考えてみればかつての日本の農家では、農繁期になると子供も大切な労働力として学校を休ませた時代もありました。わが家のそれは当時の農家の事情とは全く趣を異にしますが、何も学業第一で何が何でも休まずに学校に通わせねばとは考えていませんでした。学校教育では味わえない学び得ない家庭教育や宗教教育も重要です。時に幼い弟妹の面倒を見るためや、講習会や全国大会などの生長の家の行事に参加するため、学校を休ませることもあって良いと考えていました。

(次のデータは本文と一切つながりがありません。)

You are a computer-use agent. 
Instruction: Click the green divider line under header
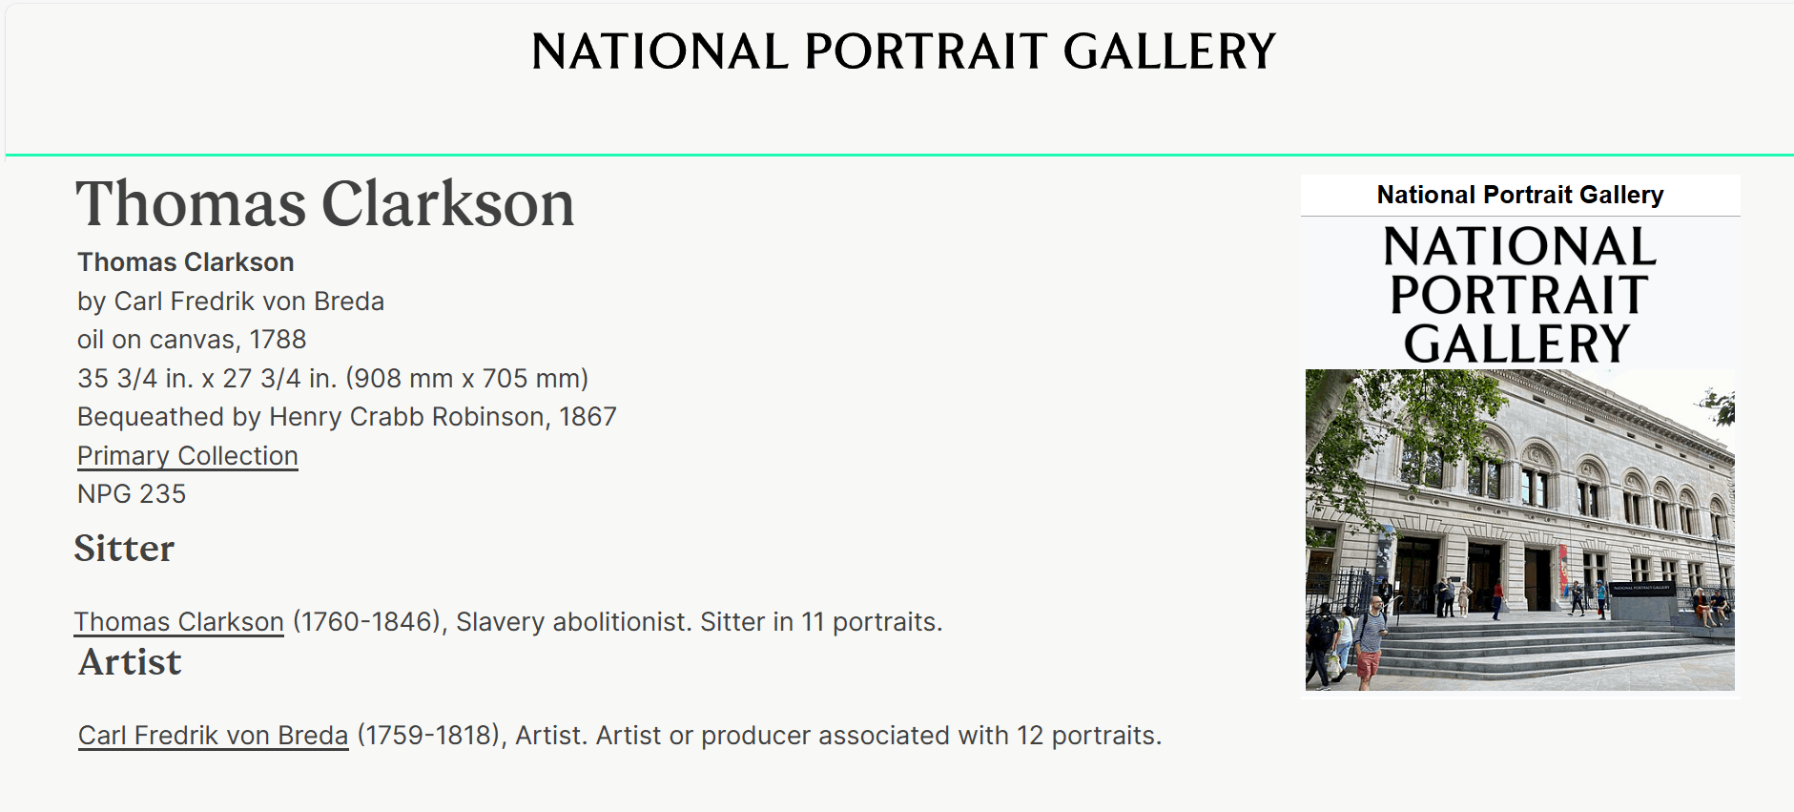[899, 155]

仕事の関係で週末に休日が取れない私は、なかなか子供たちと一日ゆっくり遊んでやることが出来ませんでした。あるとき、ひらめきました。「そうだ、何も子供の休日に親が合わせる必要はない。ときには、子供が親の都合に合わせれば良いのだ!」それで、私の休日に合わせて、子供らには学校を休ませ、日がな
一日遊園地に行ったこともありました。もちろん欠席届の事由は「家族団らんのため」でした。母親が不在の期間、弟の世話を請け負った兄や姉も、“親代わり”を任されたと思い意気に感じ、“休日”をそれなりに楽しんでいたようです。下の子の面倒を見たり家事をやらせたりしたことは、ある種の家庭教育になったのかもしれません。
そんな訳で、朝「お腹が痛い!」などと子供が言おうものなら、母親(妻)は目を細めて「学校、休めばッ!?」と嬉しそうに言います。そして、その言葉に続いて「休むんだったら、のり君(末っ子の徳之)付きでお願いね!」と明るくあっさり云うのです。それは、上の子に下の子を預け、妻は単身、身軽にショッピングや友人とのお茶を楽しもうとの目論見があるのです。さすが母親!二枚も三枚も上手です。休む側の子供も、それなりに覚悟がいったようです。